A fundamental question is whether the data collected is actually useful relative to an information need. Census information should focus solely on information to enable efficient and effective government. More than this is an abuse of the public. Just because a religious group would like certain information, to be able to better target its missions, does not create a need. The group can find other ways to get the information. It should have no say in the matter.
Canada's long-form has been around for some time. Some of the questions now sound dated and are open to interpretation. The survey perpetuates ethnic and social profiling and connects it to housing and incomes. Does this really measure social progress? The survey fails to deal with many important emerging issues including the financial, social and activity issues of pensioners, volunteer activities, early childhood development, adult educational, and so on. These issues could give a better indication of life in Canada than questions on commuting times or number of rooms in a house.

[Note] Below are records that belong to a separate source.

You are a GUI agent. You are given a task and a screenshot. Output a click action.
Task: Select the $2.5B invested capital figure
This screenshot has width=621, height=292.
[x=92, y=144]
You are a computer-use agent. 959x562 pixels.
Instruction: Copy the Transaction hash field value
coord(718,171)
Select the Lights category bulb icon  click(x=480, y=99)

Is a mandatory survey the best way to get information or would special studies provide more? Many commentators support a mandatory survey because they feel we will lose coverage of low income earners, new immigrants, aboriginal peoples, people not fluent in English or French, and the elderly. However, one has to question coverage quality when all of these groups are faced with completing a very technical 40 page survey. I suspect that a large proportion of the surveys returned on behalf of these people were not completed by those targeted.

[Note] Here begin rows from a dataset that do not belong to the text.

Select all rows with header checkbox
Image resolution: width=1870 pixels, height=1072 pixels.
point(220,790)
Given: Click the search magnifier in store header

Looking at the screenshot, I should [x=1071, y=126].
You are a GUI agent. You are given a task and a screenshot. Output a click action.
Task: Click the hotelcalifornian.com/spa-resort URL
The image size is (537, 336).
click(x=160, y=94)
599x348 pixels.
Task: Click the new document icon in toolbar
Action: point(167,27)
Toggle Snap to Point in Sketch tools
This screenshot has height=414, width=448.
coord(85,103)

The survey is simply too complex. It assumes that all members of a household share freely information. It assumes that people keep detailed records of expenditures. It requires too much effort to complete. Unlike members of the Statistical Society, we perhaps don't get quite the enjoyment out of all this. I think that it is fair to ask why the information is so important.
Other countries have given up on long-form surveys. They are collecting data through special studies that focus on specific issues. Canada should do the same.